### Work instructions
All lines from the one that has "Task: Switch to the Kalendarz tab" onward to the end of the records below are to be returned exactly; pictures are to be skipped.

Collected data entries
• • • • • • •

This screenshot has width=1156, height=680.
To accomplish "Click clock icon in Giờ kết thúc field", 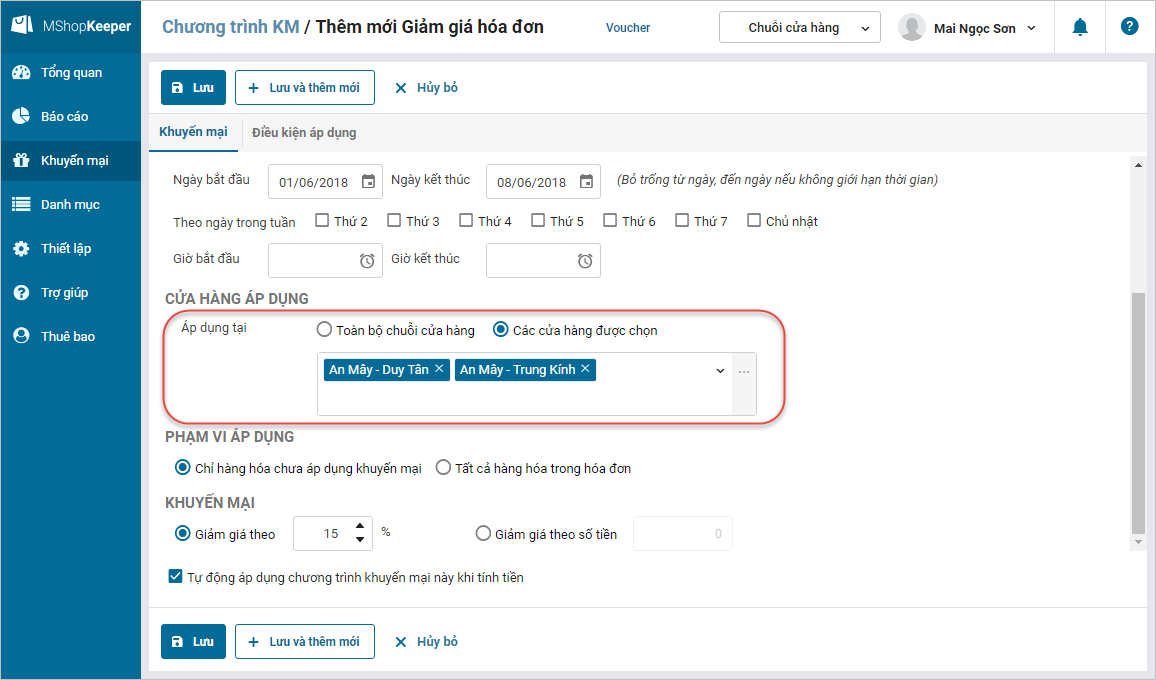I will point(585,261).
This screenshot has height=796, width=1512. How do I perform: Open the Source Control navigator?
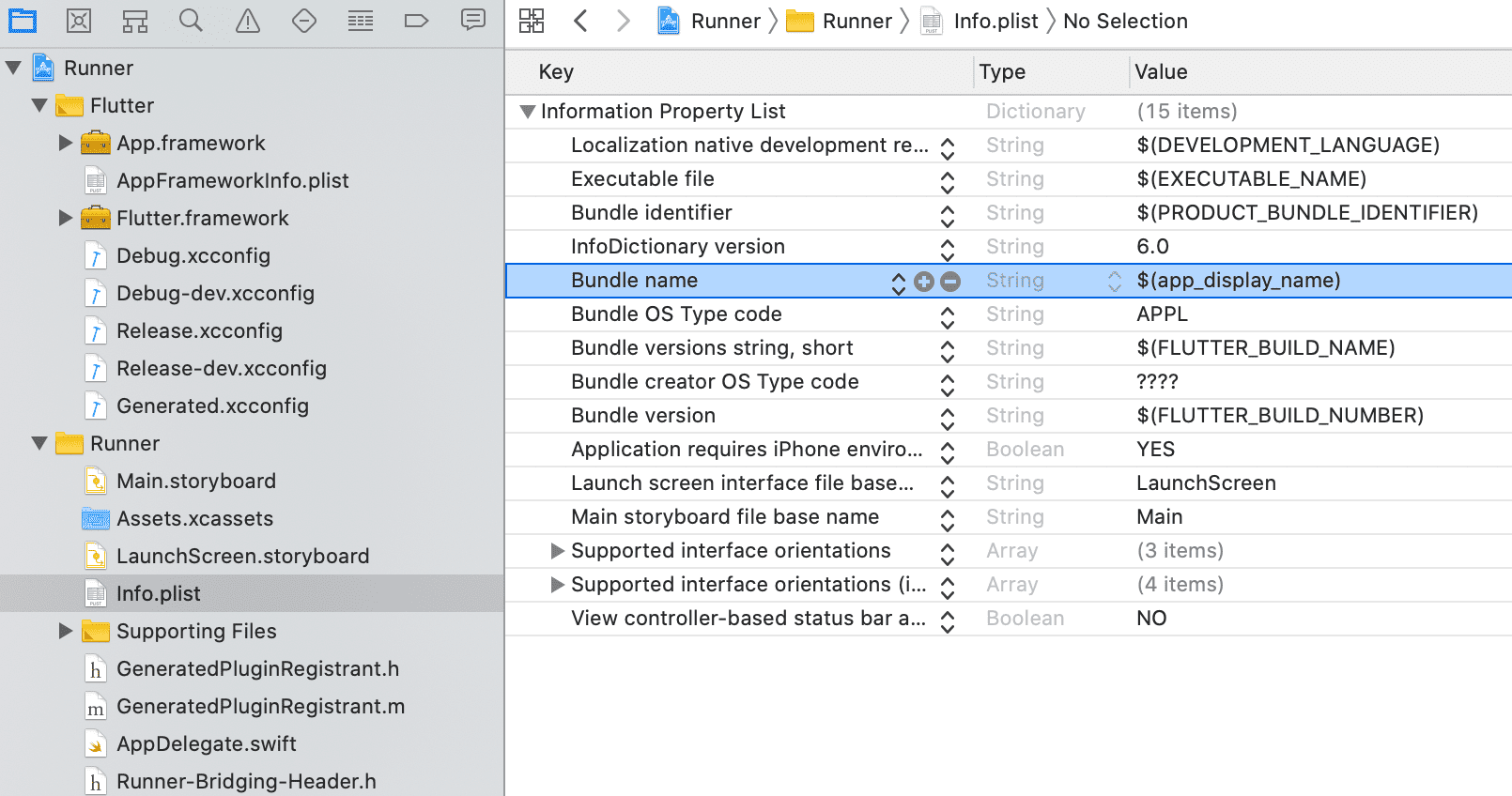pyautogui.click(x=79, y=21)
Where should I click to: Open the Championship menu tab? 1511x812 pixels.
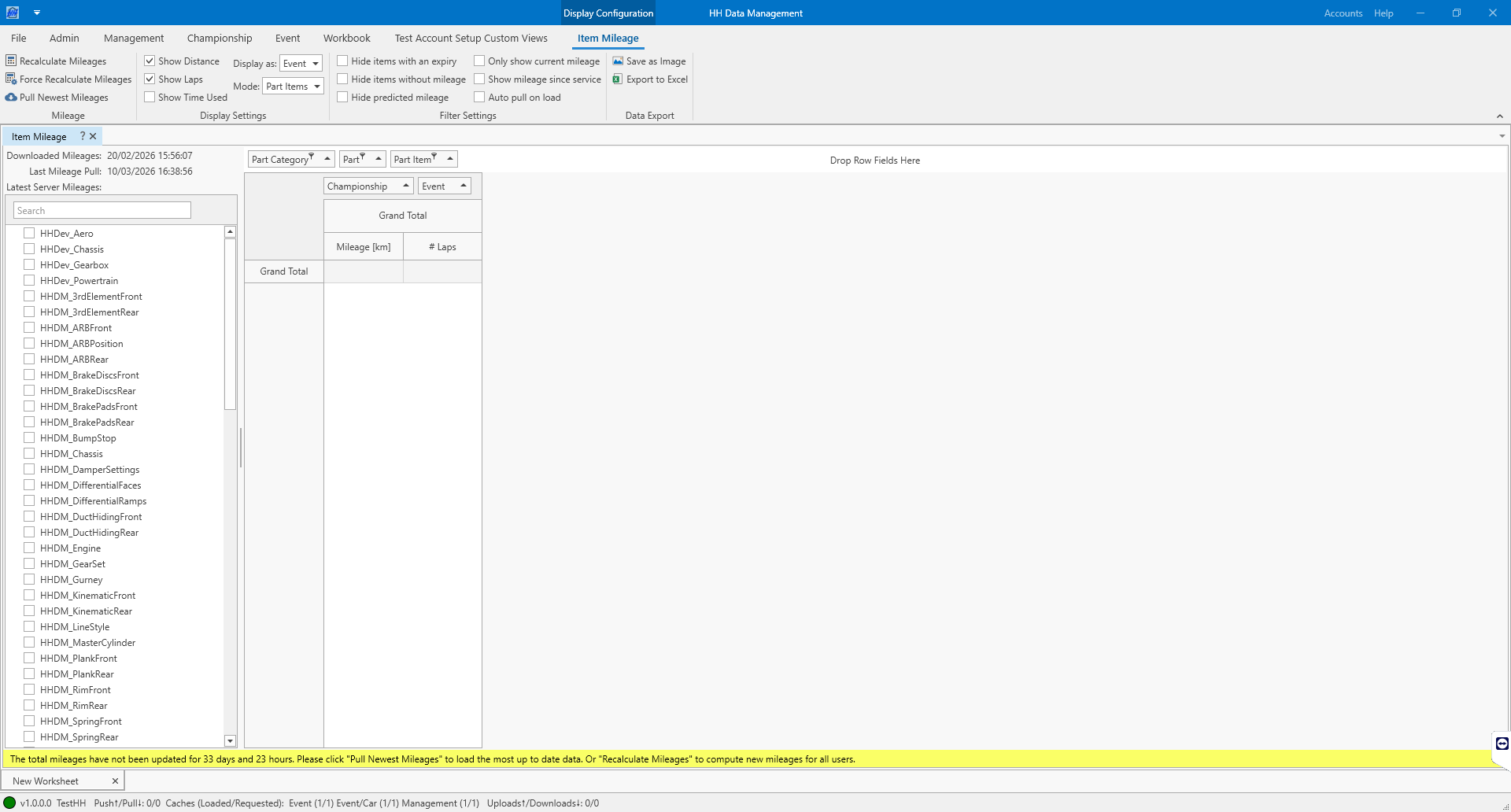click(x=220, y=38)
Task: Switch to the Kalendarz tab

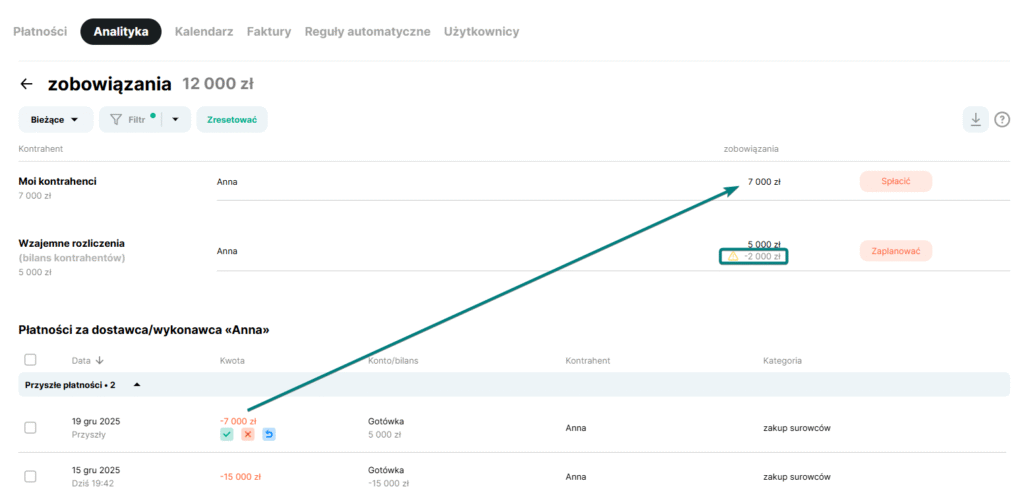Action: tap(204, 32)
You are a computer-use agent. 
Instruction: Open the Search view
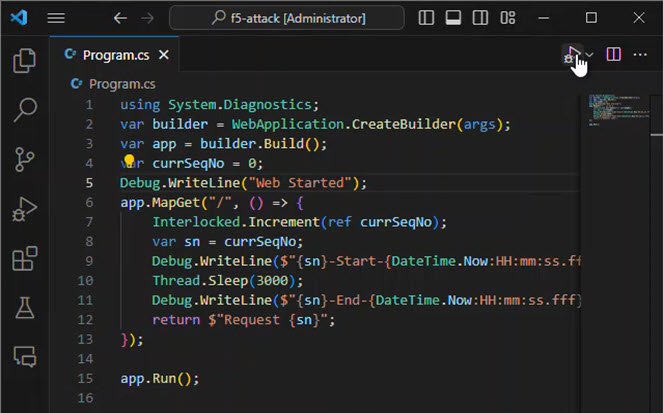[x=24, y=109]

• • • • • • •

### Reply
Task: Switch to the Kalendarz tab

Action: tap(204, 32)
You are a computer-use agent. 
Instruction: Open the Search view
[x=24, y=109]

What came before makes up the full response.